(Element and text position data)
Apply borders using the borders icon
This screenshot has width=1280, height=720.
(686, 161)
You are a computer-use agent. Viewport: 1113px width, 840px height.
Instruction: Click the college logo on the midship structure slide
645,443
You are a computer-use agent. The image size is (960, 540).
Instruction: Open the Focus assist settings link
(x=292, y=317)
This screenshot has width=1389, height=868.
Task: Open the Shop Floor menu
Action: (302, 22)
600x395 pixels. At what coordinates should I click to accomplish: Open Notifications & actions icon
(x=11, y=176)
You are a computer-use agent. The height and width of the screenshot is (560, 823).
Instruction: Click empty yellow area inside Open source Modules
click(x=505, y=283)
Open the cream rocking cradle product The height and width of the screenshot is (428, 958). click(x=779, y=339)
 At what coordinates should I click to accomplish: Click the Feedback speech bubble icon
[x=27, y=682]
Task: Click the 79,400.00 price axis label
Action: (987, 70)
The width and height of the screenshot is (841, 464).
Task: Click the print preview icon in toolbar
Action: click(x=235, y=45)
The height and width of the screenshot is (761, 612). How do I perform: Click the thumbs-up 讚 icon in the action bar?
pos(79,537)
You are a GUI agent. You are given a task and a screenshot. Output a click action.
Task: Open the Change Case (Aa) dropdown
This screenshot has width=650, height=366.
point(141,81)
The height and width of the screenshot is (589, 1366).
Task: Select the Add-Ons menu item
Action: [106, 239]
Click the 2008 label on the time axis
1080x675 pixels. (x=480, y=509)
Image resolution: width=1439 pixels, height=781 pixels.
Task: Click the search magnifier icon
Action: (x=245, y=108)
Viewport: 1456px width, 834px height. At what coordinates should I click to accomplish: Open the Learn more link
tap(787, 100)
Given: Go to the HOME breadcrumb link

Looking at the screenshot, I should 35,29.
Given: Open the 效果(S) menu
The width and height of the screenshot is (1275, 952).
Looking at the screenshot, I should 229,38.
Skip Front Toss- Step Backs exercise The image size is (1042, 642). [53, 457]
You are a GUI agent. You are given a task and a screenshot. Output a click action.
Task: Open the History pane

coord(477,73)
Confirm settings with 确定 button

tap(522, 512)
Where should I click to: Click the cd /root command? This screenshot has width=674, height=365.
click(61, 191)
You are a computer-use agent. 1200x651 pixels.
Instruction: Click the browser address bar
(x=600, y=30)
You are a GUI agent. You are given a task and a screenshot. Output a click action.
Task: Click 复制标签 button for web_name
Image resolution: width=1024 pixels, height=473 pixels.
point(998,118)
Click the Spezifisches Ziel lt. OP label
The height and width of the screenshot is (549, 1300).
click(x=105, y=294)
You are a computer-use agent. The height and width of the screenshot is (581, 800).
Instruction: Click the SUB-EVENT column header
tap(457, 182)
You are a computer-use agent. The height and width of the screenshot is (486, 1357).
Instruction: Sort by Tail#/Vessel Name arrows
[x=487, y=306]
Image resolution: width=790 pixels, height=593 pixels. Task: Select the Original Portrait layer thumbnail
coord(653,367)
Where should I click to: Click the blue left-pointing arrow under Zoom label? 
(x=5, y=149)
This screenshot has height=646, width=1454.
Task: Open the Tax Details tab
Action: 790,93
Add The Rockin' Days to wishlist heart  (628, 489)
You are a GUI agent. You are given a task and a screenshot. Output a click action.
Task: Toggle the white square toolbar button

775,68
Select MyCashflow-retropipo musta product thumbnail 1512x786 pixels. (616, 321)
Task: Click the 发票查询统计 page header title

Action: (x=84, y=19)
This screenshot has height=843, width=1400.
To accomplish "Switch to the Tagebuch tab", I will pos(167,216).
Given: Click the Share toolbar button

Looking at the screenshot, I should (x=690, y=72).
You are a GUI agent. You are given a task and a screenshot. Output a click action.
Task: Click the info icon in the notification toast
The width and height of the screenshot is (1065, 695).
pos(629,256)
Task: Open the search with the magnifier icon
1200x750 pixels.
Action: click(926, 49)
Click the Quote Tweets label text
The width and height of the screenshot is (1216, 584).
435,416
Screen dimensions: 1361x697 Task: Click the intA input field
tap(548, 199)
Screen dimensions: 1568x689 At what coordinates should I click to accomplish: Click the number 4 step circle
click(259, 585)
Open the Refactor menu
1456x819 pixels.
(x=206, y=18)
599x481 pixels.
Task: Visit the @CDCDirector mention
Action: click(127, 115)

_WHAT THIS TASK INVOLVES_:
Can you reproduce every one of the entries above, line for line and without any changes?

_RESULT FOR THIS EXERCISE_:
Apply borders using the borders icon
This screenshot has width=1280, height=720.
(686, 161)
You are a computer-use agent. Viewport: 1113px width, 840px height.
Instruction: Click the college logo on the midship structure slide
645,443
You are a computer-use agent. The image size is (960, 540).
Instruction: Open the Focus assist settings link
(x=292, y=317)
This screenshot has width=1389, height=868.
Task: Open the Shop Floor menu
Action: (302, 22)
600x395 pixels. At what coordinates should I click to accomplish: Open Notifications & actions icon
(x=11, y=176)
You are a computer-use agent. The height and width of the screenshot is (560, 823).
Instruction: Click empty yellow area inside Open source Modules
click(x=505, y=283)
Open the cream rocking cradle product The height and width of the screenshot is (428, 958). click(x=779, y=339)
 At what coordinates should I click to accomplish: Click the Feedback speech bubble icon
[x=27, y=682]
Task: Click the 79,400.00 price axis label
Action: (987, 70)
The width and height of the screenshot is (841, 464).
Task: Click the print preview icon in toolbar
Action: click(x=235, y=45)
The height and width of the screenshot is (761, 612). How do I perform: Click the thumbs-up 讚 icon in the action bar?
pos(79,537)
You are a GUI agent. You are given a task and a screenshot. Output a click action.
Task: Open the Change Case (Aa) dropdown
This screenshot has width=650, height=366.
point(141,81)
The height and width of the screenshot is (589, 1366).
Task: Select the Add-Ons menu item
Action: [106, 239]
Click the 2008 label on the time axis
1080x675 pixels. (x=480, y=509)
Image resolution: width=1439 pixels, height=781 pixels.
Task: Click the search magnifier icon
Action: (x=245, y=108)
Viewport: 1456px width, 834px height. At what coordinates should I click to accomplish: Open the Learn more link
tap(787, 100)
Given: Go to the HOME breadcrumb link

Looking at the screenshot, I should 35,29.
Given: Open the 效果(S) menu
The width and height of the screenshot is (1275, 952).
Looking at the screenshot, I should 229,38.
Skip Front Toss- Step Backs exercise The image size is (1042, 642). [53, 457]
You are a GUI agent. You are given a task and a screenshot. Output a click action.
Task: Open the History pane

coord(477,73)
Confirm settings with 确定 button

tap(522, 512)
Where should I click to: Click the cd /root command? This screenshot has width=674, height=365.
click(61, 191)
You are a computer-use agent. 1200x651 pixels.
Instruction: Click the browser address bar
(x=600, y=30)
You are a GUI agent. You are given a task and a screenshot. Output a click action.
Task: Click 复制标签 button for web_name
Image resolution: width=1024 pixels, height=473 pixels.
point(998,118)
Click the Spezifisches Ziel lt. OP label
The height and width of the screenshot is (549, 1300).
click(x=105, y=294)
You are a computer-use agent. The height and width of the screenshot is (581, 800).
Instruction: Click the SUB-EVENT column header
tap(457, 182)
You are a computer-use agent. The height and width of the screenshot is (486, 1357).
Instruction: Sort by Tail#/Vessel Name arrows
[x=487, y=306]
Image resolution: width=790 pixels, height=593 pixels. Task: Select the Original Portrait layer thumbnail
coord(653,367)
Where should I click to: Click the blue left-pointing arrow under Zoom label? 
(x=5, y=149)
This screenshot has height=646, width=1454.
Task: Open the Tax Details tab
Action: 790,93
Add The Rockin' Days to wishlist heart  (628, 489)
You are a GUI agent. You are given a task and a screenshot. Output a click action.
Task: Toggle the white square toolbar button

775,68
Select MyCashflow-retropipo musta product thumbnail 1512x786 pixels. (616, 321)
Task: Click the 发票查询统计 page header title

Action: (x=84, y=19)
This screenshot has height=843, width=1400.
To accomplish "Switch to the Tagebuch tab", I will pos(167,216).
Given: Click the Share toolbar button

Looking at the screenshot, I should (x=690, y=72).
You are a GUI agent. You are given a task and a screenshot. Output a click action.
Task: Click the info icon in the notification toast
The width and height of the screenshot is (1065, 695).
pos(629,256)
Task: Open the search with the magnifier icon
1200x750 pixels.
Action: click(926, 49)
Click the Quote Tweets label text
The width and height of the screenshot is (1216, 584).
435,416
Screen dimensions: 1361x697 Task: Click the intA input field
tap(548, 199)
Screen dimensions: 1568x689 At what coordinates should I click to accomplish: Click the number 4 step circle
click(259, 585)
Open the Refactor menu
1456x819 pixels.
(x=206, y=18)
599x481 pixels.
Task: Visit the @CDCDirector mention
Action: click(127, 115)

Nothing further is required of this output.